DETROIT – It is only by a fraction, but the number of auto dealerships is up so far this year, the retailing network’s first increase in a decade.

Now at 17,725, the dealership count rose 0.4% from January to July, says John Frith, vice president-retail channel solutions for Urban Science, an automotive consultancy.

“That doesn’t sound like a lot, but it shows stability in the network,” he says of the 66 additional stores.

Dealership numbers have declined 1% to 2% annually over the past 20 years but dropped rapidly in 2008 and 2009 as auto makers reduced their networks in the face of declining sales and hard times.

General Motors and Chrysler, in particular, slashed dealer ranks as part of post-bankruptcy reorganization plans.

This year’s increase is because some brands, such as Chrysler, are adding stores and Fiat, an Italian brand returning to the U.S., has opened new ones.

“We’re still seeing shifts of some brands going down; some adding,” Frith says.

If the troubled Swedish auto maker Saab goes out of business, 61 stand-alone Saab dealers in the U.S. would close up, too. “But that is yet to be seen,” he says.

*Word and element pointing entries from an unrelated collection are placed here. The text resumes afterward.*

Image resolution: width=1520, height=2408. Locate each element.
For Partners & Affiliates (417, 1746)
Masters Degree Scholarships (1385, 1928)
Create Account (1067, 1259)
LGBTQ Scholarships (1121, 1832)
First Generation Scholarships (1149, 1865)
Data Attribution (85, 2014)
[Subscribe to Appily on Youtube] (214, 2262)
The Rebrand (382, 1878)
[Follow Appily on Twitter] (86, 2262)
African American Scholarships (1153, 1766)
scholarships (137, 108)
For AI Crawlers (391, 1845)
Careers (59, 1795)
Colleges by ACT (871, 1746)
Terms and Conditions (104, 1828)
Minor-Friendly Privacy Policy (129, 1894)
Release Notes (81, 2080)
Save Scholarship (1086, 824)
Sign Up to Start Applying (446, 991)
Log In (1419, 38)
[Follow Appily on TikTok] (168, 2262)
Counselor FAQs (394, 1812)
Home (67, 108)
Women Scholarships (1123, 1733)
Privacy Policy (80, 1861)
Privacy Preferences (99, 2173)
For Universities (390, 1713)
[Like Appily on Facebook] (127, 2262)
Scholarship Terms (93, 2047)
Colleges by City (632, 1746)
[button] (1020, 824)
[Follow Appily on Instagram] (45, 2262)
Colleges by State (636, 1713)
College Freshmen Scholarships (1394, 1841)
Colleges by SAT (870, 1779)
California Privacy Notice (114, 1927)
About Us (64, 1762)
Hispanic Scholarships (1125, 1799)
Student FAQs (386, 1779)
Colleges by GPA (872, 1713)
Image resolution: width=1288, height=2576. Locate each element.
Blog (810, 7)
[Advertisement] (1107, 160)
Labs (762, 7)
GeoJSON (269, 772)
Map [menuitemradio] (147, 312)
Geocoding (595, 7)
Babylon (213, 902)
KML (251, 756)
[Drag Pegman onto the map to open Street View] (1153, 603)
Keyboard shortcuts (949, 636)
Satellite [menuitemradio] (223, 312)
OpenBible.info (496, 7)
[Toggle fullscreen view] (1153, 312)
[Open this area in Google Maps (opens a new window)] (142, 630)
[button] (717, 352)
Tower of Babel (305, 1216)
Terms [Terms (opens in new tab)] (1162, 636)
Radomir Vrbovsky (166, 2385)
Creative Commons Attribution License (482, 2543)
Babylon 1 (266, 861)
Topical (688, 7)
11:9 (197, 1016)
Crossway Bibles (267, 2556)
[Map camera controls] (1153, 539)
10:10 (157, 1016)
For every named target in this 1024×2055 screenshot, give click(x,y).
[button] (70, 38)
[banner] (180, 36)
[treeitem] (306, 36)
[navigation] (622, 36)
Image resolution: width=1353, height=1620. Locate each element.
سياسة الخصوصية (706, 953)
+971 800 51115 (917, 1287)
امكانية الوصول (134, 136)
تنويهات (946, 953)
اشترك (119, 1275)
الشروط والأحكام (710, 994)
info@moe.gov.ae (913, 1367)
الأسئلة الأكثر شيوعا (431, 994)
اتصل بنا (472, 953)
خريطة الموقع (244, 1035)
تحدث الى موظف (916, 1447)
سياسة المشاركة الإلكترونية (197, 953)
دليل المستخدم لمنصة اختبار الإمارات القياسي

Cities account for the recent growth in dealerships, with rural areas seeing a slight decline.

Urban Science sees the uptick as lasting but one or two years, Frith says. “Then, we’ll return to the 1%-2% decline rate.”

Dealers are experiencing an increase in throughput, or sales per store. That currently stands at 711 units, compared with 564 in 2009. The all-time high was 784 vehicles sold per store in 2005.

“The current increase is because sales are up and there are fewer dealers,” Frith says. “It gives them a better opportunity to make profits.”

Dealers who survived the recession and the auto makers’ consolidation efforts are in reasonably good shape now, he says, adding, “it is in the interest of auto makers to keep their dealership bodies healthy.”